Wednesday, January 28, 2015

The Difference Between a Screenplay and a Novel

Upon reading The Pitcher I like most writers was amazed at how different it is in the format of a screenplay. I don't write screenplays. I tried once but it just dried up on me and I realized I didn't care about fading in or fading out or exterior shots or breaking out dialogue into the middle of the page. A screenplay is shot from the outside and hopefully goes in. Novels are written from the inside and hopefully go out.

Saying that I did have some thoughts on the screenplay and I passed those on. Mostly they had to do with different elements of the script necessary to get the story across to the audience. Lets face it you have ninety minutes to get across a whole novel. That is not a lot of time. Imagine reading a novel that quickly. Your head would be spinning. So right there you know a lot of the book will not make it into the screenplay

Then there is the whole problem of voice. The Pitcher is told in first person so how do you get that voice across in a movie. Ricky's voice is very distinctive and carries the book but you cannot achieve this in a movie unless you have a narrator lording down from above. This was used in the first Great Gatsby and Tom Perrotta's Little Children. In both cases it was clumsy and overbearing.

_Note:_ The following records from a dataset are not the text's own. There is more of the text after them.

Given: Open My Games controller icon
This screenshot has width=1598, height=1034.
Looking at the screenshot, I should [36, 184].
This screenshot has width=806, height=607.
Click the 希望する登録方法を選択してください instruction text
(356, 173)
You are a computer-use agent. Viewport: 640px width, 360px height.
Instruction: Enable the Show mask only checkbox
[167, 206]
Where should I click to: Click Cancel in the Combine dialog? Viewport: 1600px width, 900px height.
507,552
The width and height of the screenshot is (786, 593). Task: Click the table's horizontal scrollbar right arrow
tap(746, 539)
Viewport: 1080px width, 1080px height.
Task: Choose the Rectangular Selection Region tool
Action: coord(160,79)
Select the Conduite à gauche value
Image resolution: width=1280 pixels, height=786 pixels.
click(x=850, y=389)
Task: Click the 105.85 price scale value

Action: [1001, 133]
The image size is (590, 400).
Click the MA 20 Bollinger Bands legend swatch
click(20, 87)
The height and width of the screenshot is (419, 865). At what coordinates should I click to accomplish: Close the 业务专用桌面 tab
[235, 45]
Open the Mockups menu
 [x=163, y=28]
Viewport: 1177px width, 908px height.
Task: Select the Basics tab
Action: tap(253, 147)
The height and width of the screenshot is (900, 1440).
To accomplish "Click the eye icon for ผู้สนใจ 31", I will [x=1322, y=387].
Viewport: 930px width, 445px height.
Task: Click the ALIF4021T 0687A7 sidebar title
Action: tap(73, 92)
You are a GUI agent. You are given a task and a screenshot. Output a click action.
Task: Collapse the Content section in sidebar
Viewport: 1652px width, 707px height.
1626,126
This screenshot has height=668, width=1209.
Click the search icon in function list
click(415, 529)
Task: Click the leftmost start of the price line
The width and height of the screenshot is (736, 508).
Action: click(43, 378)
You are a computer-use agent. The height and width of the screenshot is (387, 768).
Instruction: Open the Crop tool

I think this is why I prefer novels. There is one person controlling the story and I have all the weapons at my disposal to tell a story. Fading in and Fading out just doesn't apply.


The Pitcher
www.williamhazelgrove.com
 

Monday, August 25, 2014

Jackie Robinson And The Best Years

Watching the Little League duel between Jackie Robinson and South Korea made me think of all the Little League games my son played and I managed to hang around as Assistant Coach. We had an amazing nine year run and now it seems almost amazing it has ended. Baseball is the ultimate kid sport. Something about swinging a bat and shagging balls in a dusty field makes you into a kid again and then of course the games are to die for.

Because in that moment nothing else matters but that game. And it is not just a Little League game anymore it is something between parents and their sons and daughters and it is a moment in time. Like the final game you just cant believe it will end and when it ends badly you don't really believe that either. You think you are immune to rooting for a bunch of kids in a life and death struggle but baseball doesn't put up with that. You are either in or out.

And when it does end you realize quite suddenly those were the best years. Parenting is a strange continuum of moments but doing something with  your kid that you can both participate in and both feel good about is a rare moment. And when it is over all you want to do is just have one more chance. One more game to capture all that youth again.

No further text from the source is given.